-- start of RECORDS FOR PROCESSING --

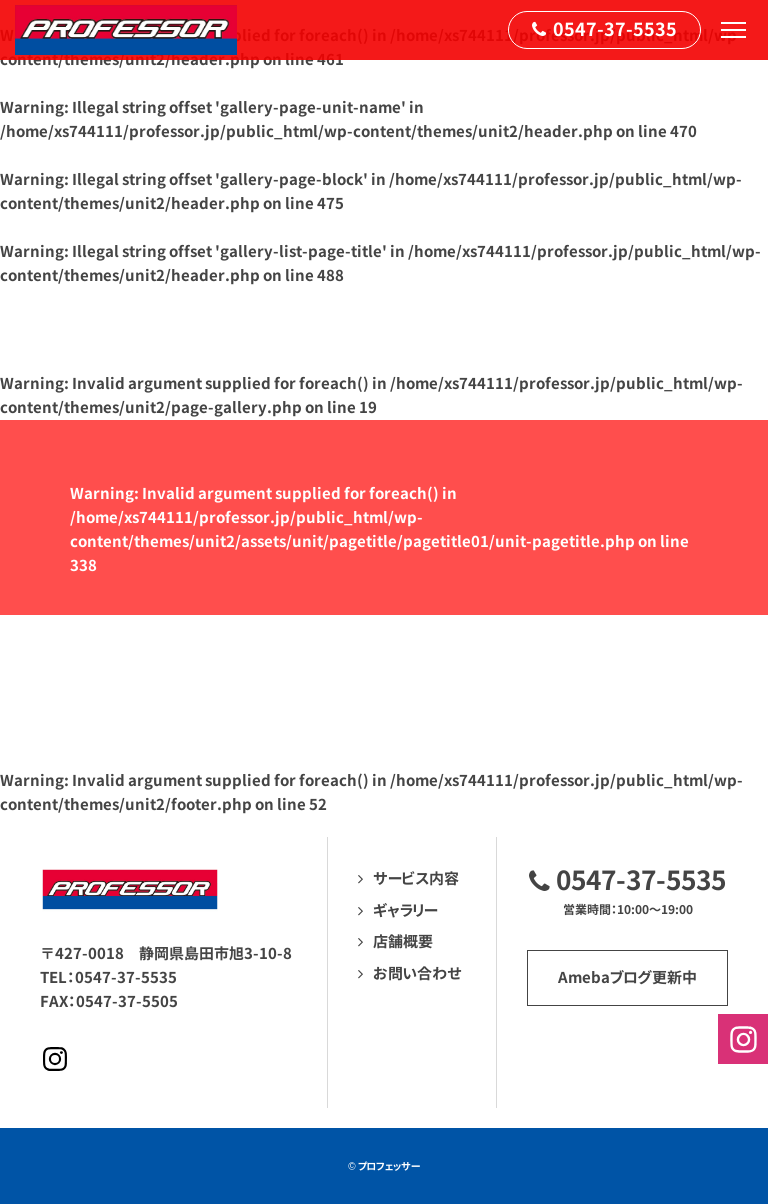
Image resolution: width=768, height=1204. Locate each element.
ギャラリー (405, 910)
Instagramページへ (55, 1059)
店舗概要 (403, 941)
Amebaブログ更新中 (627, 977)
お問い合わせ (417, 973)
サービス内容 (416, 878)
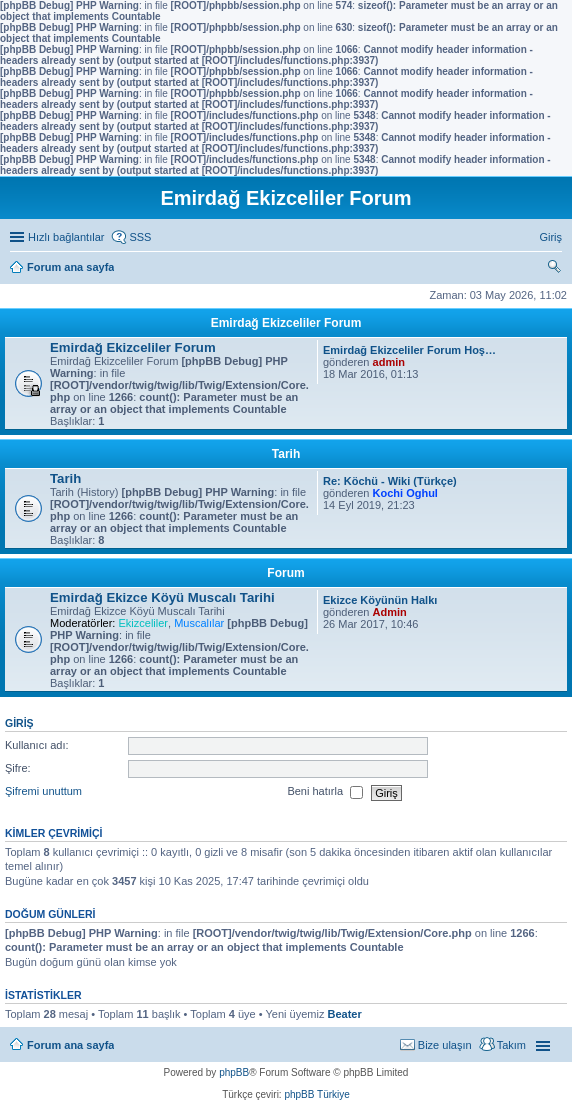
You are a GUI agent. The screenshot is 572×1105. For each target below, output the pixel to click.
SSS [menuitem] (140, 237)
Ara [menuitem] (557, 269)
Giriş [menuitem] (550, 237)
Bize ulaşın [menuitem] (445, 1045)
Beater (344, 1014)
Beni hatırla (325, 793)
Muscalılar (199, 623)
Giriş (19, 723)
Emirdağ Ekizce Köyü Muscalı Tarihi (162, 597)
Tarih (286, 454)
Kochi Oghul (405, 493)
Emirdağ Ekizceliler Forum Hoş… (409, 350)
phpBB (234, 1072)
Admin (390, 612)
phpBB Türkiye (316, 1094)
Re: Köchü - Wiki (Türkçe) (390, 481)
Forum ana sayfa (70, 1045)
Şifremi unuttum (43, 792)
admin (389, 362)
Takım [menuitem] (511, 1045)
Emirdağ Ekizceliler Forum (286, 323)
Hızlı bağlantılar (66, 237)
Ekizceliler (143, 623)
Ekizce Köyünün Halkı (380, 600)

-- end of RECORDS FOR PROCESSING --

Write out again the lines of the records, starting at the line that contains "phpBB (234, 1072)" and ending with the last line of the records.

phpBB (234, 1072)
Admin (390, 612)
phpBB Türkiye (316, 1094)
Re: Köchü - Wiki (Türkçe) (390, 481)
Forum ana sayfa (70, 1045)
Şifremi unuttum (43, 792)
admin (389, 362)
Takım [menuitem] (511, 1045)
Emirdağ Ekizceliler Forum (286, 323)
Hızlı bağlantılar (66, 237)
Ekizceliler (143, 623)
Ekizce Köyünün Halkı (380, 600)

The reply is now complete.